_TRY IT_: Look below for the line containing "企业简介 (660, 2333)" and the line containing "定制流程 (760, 2361)"; repeat exactly those two lines and all lines between them, and nothing else.

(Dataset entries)
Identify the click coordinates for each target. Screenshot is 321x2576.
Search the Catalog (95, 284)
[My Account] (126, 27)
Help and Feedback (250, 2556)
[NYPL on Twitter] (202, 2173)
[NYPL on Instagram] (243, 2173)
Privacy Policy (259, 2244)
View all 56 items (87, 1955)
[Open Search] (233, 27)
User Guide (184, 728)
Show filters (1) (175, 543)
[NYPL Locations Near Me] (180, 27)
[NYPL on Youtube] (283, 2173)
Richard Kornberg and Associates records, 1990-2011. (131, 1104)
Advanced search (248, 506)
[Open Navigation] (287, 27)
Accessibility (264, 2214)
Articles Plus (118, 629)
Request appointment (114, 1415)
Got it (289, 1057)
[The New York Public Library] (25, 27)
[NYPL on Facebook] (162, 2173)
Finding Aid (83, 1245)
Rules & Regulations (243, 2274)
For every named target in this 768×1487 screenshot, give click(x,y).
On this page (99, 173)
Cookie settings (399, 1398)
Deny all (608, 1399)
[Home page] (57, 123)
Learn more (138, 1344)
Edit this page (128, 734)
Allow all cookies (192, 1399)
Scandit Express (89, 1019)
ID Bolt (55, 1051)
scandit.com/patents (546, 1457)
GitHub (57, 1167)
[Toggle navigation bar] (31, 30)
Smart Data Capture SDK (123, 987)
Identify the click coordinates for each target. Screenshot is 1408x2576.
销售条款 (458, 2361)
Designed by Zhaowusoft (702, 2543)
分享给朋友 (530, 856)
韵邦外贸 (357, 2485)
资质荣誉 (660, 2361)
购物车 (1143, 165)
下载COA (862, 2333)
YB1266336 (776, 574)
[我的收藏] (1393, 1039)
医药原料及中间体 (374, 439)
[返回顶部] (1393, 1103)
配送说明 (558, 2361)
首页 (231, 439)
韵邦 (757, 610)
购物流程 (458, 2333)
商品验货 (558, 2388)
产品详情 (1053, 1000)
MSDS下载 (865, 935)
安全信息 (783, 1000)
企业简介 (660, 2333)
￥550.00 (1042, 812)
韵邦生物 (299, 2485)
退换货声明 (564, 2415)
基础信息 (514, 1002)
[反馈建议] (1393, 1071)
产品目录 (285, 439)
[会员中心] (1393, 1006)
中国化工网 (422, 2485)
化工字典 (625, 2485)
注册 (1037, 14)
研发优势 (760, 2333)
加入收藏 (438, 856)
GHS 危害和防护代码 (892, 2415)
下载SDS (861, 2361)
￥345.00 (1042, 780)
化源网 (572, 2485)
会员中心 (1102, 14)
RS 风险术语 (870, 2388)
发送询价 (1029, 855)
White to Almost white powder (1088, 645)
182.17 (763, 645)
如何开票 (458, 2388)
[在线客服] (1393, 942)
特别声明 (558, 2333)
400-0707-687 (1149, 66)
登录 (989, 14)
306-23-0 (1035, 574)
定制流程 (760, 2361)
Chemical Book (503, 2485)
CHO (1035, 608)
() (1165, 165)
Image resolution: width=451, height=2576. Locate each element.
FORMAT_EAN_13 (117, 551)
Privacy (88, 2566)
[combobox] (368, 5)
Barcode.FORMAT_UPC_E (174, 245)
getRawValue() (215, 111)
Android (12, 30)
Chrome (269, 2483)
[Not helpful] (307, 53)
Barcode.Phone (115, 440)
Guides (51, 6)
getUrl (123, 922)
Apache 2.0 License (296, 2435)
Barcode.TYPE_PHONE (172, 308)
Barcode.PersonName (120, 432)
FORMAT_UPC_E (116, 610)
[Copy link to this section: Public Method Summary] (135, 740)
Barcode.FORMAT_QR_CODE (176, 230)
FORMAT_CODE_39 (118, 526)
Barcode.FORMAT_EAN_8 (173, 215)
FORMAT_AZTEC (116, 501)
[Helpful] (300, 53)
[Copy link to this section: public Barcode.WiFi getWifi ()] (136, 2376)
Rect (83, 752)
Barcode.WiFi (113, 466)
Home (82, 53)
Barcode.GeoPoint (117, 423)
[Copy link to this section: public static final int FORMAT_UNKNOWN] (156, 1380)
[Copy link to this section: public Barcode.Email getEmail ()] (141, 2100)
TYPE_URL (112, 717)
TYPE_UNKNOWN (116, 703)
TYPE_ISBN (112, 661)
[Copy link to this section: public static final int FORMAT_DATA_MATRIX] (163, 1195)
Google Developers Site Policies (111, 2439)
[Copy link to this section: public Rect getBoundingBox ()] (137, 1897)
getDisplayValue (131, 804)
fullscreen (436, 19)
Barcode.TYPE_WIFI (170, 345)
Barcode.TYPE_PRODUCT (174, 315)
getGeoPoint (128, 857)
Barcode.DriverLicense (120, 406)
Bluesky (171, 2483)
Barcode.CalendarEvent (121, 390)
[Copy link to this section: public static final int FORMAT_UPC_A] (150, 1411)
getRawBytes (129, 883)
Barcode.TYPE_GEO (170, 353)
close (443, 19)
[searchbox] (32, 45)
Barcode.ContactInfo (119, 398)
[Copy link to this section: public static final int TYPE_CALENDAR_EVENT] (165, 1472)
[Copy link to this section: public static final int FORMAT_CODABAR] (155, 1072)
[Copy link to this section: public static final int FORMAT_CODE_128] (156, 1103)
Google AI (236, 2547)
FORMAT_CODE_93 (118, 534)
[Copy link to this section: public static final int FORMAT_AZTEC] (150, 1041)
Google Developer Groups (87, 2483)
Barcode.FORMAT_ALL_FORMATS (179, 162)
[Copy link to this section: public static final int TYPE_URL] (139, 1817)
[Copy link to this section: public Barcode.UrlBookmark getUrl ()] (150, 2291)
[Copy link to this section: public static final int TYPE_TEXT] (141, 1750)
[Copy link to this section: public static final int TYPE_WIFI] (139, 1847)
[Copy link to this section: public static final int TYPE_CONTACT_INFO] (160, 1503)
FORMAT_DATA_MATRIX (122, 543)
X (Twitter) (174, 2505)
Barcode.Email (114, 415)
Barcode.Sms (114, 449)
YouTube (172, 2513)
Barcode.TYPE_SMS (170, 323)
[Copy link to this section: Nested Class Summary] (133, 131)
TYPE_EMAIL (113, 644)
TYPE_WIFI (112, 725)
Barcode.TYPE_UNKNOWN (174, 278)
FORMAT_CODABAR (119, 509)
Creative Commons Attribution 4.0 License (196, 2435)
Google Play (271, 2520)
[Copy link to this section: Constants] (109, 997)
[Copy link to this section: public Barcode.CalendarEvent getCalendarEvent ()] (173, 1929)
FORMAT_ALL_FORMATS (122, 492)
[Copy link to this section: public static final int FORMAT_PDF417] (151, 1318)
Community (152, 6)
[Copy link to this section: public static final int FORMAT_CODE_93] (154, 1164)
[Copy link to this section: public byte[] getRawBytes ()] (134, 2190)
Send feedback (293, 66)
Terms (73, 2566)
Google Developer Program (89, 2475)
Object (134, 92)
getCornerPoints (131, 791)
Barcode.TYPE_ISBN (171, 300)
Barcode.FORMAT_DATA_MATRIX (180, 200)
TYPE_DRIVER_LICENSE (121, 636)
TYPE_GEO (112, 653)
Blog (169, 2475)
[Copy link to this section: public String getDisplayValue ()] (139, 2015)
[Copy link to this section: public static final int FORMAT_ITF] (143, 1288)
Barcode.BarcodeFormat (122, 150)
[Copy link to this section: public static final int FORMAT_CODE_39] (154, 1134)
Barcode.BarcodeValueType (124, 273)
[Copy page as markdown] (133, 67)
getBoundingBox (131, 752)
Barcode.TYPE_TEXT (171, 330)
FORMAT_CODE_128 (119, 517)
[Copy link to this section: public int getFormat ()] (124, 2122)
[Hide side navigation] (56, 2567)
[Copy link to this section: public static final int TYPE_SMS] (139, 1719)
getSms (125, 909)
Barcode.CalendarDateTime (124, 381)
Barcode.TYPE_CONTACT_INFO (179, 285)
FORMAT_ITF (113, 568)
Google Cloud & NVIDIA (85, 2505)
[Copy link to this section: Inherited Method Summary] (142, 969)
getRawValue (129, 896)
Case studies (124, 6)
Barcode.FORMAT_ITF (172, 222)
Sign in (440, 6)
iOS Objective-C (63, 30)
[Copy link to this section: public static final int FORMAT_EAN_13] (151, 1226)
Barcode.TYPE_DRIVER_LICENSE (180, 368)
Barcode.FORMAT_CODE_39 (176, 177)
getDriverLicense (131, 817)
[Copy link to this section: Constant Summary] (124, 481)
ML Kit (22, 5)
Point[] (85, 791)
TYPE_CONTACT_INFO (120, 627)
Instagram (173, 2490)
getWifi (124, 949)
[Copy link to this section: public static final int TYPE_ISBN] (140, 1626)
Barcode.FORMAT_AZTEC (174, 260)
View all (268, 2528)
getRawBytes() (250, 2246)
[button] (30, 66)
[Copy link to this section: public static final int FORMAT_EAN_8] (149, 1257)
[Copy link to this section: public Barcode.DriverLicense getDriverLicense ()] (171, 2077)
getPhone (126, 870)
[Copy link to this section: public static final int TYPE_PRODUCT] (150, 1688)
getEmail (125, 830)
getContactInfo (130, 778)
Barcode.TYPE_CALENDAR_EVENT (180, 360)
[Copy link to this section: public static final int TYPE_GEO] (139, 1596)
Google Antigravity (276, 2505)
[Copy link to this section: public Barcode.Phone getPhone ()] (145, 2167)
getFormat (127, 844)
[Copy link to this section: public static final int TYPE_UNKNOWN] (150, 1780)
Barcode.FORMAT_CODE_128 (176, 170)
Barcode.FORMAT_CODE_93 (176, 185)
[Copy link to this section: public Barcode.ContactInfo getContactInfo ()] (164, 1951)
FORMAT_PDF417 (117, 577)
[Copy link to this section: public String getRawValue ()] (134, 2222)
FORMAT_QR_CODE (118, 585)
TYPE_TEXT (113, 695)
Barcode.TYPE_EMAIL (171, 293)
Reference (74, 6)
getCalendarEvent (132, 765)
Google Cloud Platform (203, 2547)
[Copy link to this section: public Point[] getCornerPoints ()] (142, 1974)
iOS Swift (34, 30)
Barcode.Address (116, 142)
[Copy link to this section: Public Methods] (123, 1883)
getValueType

_EXERCISE RESULT_:
企业简介 (660, 2333)
￥550.00 (1042, 812)
韵邦生物 (299, 2485)
退换货声明 (564, 2415)
基础信息 (514, 1002)
[反馈建议] (1393, 1071)
产品目录 (285, 439)
[会员中心] (1393, 1006)
中国化工网 (422, 2485)
化工字典 (625, 2485)
注册 (1037, 14)
研发优势 (760, 2333)
加入收藏 (438, 856)
GHS 危害和防护代码 (892, 2415)
下载SDS (861, 2361)
￥345.00 (1042, 780)
化源网 (572, 2485)
会员中心 (1102, 14)
RS 风险术语 (870, 2388)
发送询价 (1029, 855)
White to Almost white powder (1088, 645)
182.17 (763, 645)
如何开票 (458, 2388)
[在线客服] (1393, 942)
特别声明 (558, 2333)
400-0707-687 (1149, 66)
登录 (989, 14)
306-23-0 (1035, 574)
定制流程 (760, 2361)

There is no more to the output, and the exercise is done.